Like One Hundred Years of Solitude, Gateway to the Moon begins with a dramatis personae that lays out a family tree. The book moves through continents and five centuries of history as a troubled teenager of Spanish descent, living in modern-day New Mexico, slowly begins to piece together the mystery of his heritage. As we follow his ancestor, a Jewish man fleeing the Spanish Inquisition, on his harrowing journey to the New World, Morris wrestles with questions about history and identity, including how the traditions that define us survive and transform across time.
Mary Morris is the author of seven novels including The Jazz Palace and a winner of the Anisfield-Wolf Book Award. Her short story “Mama’s Haven” appears in this month’s issue of The Atlantic. She lives in Brooklyn and spoke to me by phone.

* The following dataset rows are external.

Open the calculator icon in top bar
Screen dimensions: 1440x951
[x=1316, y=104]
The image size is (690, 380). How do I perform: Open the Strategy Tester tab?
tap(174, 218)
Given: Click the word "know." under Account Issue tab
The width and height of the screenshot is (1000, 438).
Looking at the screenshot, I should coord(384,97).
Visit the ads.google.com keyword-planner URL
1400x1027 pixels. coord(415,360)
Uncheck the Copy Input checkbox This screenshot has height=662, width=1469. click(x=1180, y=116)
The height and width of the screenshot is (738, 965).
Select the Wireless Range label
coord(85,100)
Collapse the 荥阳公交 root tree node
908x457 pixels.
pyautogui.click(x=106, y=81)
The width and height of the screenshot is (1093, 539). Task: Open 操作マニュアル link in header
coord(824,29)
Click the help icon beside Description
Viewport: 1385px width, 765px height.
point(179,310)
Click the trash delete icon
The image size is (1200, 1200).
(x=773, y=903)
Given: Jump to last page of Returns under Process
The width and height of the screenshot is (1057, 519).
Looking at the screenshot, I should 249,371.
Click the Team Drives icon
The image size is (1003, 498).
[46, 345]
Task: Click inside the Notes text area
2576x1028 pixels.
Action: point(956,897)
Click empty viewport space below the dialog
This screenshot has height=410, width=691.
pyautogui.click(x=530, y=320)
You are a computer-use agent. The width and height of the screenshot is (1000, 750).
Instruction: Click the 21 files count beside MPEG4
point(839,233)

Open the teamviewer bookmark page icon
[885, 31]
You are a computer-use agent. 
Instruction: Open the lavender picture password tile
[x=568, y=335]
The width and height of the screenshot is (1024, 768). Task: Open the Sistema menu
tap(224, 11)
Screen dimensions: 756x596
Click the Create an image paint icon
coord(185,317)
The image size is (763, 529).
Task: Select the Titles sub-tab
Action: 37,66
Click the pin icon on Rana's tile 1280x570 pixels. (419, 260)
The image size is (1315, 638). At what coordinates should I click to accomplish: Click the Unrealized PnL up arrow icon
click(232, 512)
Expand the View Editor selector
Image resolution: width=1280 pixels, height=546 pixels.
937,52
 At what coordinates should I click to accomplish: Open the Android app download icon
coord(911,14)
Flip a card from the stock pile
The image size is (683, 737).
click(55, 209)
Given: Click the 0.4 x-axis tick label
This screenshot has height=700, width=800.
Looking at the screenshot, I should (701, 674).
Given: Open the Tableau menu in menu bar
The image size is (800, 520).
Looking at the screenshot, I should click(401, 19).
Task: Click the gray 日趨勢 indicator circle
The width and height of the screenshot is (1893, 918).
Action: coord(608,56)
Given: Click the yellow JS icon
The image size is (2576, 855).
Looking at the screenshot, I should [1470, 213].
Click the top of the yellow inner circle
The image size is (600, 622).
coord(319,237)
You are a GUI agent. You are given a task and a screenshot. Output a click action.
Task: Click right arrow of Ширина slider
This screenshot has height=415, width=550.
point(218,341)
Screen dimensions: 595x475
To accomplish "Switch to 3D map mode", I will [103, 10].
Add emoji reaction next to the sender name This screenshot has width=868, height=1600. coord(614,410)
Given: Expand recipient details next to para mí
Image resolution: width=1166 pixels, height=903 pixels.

Mary Morris: When I first read One Hundred Years of Solitude, it was 1974, and I’d just made the decision to drop out of graduate school to try to become a writer. I opened the book on a gray day, lying in the loft bed in my tiny studio apartment. It was a moment when I had no one in my life—I was totally alone. It can be so lonely, living in New York. I didn’t know what my next step was going to be. I didn’t know what I was going to do.
I’d been getting a Ph.D. in comparative literature at Columbia, but my heart wasn’t in it. This must have been obvious. Two years previously when I went to ask Michael Riffaterre, my famous professor of French literature, for a recommendation to a fellowship I wanted, it surprised me that he told me to close the door. At first, I wasn’t sure what to think.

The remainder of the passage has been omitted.